• Enunciado do exercício
Transcreva literalmente a passagem do excerto do acórdão situada entre "Fica prejudicado o" e "o seu defensor.", inclusive.

• Excerto fornecido
╭──

Isto é, o recurso não podia ter sido admitido, sem que se mostrasse já se iniciara o prazo para o efeito.
Deverá, assim, o tribunal recorrido observar os procedimentos necessários à notificação da sentença ao arguido por contacto pessoal, nos termos indicados.
Fica prejudicado o conhecimento das demais questões suscitadas no recurso, pois após a notificação da sentença, correrá prazo para a interposição de novo recurso.

DECISÃO
Os juízes do Tribunal da Relação de Guimarães ordenam que o tribunal recorrido providencie pela notificação da sentença ao arguido por contacto pessoal nos termos indicados.
Sem custas.

Voto de vencido: uma vez que o arguido foi notificado de que a audiência de julgamento em processo sumário se realizaria, mesmo que não comparecesse, sendo representado por defensor (vd. artigo 385º, nº 2 al. a) do CPP), entendo, com o devido respeito pela posição perfilhada no acórdão, que o arguido se considera notificado da sentença depois de esta ter sido proferida oralmente perante o seu defensor.
Consequentemente, julgaria improcedente esta questão e avançaria para o conhecimento das demais questões suscitadas no recurso. Nazaré Saraiva.

╰──

• Registos
╭──

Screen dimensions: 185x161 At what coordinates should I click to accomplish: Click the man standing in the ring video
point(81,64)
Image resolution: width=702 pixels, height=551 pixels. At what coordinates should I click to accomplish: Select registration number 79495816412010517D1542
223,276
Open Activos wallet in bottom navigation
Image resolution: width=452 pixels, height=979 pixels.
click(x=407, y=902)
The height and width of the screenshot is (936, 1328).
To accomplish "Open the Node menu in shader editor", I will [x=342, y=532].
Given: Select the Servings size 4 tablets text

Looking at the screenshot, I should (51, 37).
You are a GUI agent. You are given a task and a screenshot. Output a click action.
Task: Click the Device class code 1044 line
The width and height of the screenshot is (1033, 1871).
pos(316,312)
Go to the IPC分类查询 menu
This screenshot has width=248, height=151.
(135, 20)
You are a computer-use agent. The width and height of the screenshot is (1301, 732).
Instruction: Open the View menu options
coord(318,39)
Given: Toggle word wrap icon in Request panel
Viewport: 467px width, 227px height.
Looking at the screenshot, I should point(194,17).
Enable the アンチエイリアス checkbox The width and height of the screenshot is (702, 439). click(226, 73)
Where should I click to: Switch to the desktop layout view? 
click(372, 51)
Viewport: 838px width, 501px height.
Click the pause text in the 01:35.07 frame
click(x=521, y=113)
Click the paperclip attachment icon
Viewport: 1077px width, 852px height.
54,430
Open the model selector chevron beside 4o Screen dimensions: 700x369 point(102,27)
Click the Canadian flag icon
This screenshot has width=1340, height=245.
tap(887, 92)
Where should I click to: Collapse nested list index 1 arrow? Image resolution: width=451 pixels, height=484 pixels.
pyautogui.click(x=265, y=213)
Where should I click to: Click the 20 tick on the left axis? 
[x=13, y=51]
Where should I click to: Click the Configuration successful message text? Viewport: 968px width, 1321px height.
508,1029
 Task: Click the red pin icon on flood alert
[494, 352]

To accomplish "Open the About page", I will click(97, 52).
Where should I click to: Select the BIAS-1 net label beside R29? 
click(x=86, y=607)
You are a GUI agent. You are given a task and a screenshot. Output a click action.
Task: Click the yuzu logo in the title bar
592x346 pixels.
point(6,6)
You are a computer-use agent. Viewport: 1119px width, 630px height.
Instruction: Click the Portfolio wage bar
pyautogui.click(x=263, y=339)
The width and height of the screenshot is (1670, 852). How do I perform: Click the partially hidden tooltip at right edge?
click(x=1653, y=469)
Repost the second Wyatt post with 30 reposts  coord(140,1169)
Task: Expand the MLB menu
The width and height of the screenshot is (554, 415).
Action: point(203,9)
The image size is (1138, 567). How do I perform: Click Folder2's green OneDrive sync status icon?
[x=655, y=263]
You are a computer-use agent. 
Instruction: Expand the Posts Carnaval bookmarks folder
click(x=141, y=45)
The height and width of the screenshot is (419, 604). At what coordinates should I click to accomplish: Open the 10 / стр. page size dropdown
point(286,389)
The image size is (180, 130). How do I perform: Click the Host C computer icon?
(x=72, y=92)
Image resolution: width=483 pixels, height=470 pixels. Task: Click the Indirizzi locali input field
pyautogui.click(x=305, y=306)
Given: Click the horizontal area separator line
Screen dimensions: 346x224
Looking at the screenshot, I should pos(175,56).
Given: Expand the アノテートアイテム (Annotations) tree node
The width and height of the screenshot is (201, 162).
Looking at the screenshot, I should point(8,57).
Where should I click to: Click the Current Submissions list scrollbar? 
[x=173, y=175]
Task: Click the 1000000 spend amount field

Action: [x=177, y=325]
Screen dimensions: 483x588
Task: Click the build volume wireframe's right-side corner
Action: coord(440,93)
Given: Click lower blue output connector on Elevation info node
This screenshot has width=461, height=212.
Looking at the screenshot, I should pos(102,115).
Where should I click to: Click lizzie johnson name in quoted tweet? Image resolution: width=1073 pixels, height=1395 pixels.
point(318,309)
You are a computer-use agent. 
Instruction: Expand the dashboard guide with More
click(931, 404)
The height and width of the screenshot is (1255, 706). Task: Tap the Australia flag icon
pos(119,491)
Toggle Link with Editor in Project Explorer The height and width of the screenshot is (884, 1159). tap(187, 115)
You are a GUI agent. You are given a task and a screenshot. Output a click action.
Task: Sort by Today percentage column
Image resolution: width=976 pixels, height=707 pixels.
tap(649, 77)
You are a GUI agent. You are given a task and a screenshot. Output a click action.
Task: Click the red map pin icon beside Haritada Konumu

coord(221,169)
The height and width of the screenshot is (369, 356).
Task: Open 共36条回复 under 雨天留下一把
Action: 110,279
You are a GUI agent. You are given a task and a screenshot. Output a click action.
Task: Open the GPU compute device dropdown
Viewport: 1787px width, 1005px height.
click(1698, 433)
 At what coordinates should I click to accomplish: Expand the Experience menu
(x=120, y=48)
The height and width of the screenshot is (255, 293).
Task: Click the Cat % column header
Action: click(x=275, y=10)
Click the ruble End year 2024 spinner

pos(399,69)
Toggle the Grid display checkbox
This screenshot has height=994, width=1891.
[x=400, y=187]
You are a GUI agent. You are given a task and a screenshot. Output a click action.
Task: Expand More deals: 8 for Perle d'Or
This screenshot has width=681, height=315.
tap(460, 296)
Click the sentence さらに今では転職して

╰──

• Resposta à tarefa
Fica prejudicado o conhecimento das demais questões suscitadas no recurso, pois após a notificação da sentença, correrá prazo para a interposição de novo recurso.

DECISÃO
Os juízes do Tribunal da Relação de Guimarães ordenam que o tribunal recorrido providencie pela notificação da sentença ao arguido por contacto pessoal nos termos indicados.
Sem custas.

Voto de vencido: uma vez que o arguido foi notificado de que a audiência de julgamento em processo sumário se realizaria, mesmo que não comparecesse, sendo representado por defensor (vd. artigo 385º, nº 2 al. a) do CPP), entendo, com o devido respeito pela posição perfilhada no acórdão, que o arguido se considera notificado da sentença depois de esta ter sido proferida oralmente perante o seu defensor.